> Data records
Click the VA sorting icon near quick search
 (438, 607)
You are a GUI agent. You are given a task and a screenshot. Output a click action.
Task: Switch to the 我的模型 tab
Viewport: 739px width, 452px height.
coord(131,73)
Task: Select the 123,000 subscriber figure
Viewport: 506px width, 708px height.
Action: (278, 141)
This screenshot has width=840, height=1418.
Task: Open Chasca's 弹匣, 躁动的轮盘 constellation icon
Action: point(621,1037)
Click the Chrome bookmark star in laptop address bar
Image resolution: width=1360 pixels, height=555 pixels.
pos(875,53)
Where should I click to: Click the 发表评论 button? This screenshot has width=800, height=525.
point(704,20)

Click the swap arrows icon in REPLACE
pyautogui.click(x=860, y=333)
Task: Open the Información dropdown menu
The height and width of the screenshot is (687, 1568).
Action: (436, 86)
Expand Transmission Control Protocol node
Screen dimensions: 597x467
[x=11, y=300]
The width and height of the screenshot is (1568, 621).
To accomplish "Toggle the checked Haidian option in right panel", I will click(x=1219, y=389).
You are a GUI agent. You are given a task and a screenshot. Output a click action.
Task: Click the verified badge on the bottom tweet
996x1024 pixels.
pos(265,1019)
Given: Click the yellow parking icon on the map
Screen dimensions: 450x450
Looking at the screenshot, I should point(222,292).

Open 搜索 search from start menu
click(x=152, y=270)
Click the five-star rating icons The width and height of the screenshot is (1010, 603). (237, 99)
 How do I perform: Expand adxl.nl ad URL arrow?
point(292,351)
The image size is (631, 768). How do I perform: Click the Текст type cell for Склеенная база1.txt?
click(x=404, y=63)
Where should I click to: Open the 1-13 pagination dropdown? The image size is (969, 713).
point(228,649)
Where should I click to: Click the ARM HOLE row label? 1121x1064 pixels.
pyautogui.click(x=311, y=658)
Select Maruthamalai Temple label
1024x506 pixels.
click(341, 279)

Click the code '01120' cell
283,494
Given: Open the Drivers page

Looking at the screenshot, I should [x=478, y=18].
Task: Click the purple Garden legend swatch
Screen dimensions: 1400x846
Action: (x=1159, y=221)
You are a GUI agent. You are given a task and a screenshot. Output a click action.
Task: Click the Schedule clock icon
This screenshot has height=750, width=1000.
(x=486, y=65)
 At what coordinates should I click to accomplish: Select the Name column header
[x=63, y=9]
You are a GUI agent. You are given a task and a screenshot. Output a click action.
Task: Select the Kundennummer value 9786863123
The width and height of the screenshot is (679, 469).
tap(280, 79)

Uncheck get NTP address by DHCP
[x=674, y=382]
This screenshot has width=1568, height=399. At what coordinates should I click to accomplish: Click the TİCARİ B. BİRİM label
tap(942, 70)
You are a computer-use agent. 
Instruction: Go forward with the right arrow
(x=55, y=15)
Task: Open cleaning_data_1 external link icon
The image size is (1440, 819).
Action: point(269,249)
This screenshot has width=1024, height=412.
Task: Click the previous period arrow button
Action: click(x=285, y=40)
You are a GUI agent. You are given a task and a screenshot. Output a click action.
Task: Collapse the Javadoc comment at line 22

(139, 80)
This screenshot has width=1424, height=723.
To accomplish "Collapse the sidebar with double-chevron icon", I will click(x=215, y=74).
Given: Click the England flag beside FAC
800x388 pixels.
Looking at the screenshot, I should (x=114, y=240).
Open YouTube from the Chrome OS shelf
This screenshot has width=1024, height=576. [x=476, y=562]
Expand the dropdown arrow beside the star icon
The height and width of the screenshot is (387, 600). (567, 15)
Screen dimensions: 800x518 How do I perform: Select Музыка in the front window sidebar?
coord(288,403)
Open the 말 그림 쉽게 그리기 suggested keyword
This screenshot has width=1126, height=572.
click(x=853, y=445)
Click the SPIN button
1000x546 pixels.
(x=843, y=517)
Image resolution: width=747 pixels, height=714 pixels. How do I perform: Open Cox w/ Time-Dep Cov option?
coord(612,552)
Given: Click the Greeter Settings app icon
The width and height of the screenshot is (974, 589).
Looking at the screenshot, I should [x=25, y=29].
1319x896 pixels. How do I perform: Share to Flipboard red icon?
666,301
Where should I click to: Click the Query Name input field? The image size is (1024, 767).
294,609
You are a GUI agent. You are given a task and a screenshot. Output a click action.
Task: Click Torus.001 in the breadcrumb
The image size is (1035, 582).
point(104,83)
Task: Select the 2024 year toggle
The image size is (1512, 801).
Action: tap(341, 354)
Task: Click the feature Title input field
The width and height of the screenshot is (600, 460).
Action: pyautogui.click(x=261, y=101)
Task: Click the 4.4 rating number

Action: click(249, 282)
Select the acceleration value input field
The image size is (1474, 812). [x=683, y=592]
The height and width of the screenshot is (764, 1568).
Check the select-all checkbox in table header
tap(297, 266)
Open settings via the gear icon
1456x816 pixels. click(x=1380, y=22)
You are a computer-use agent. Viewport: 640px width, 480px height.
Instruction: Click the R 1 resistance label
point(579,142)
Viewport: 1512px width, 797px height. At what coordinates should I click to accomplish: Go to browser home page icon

> Prompt
Once you have read through the entries, say how many of their lines include the string "will" and give nothing but that number.

> Exercise answer
2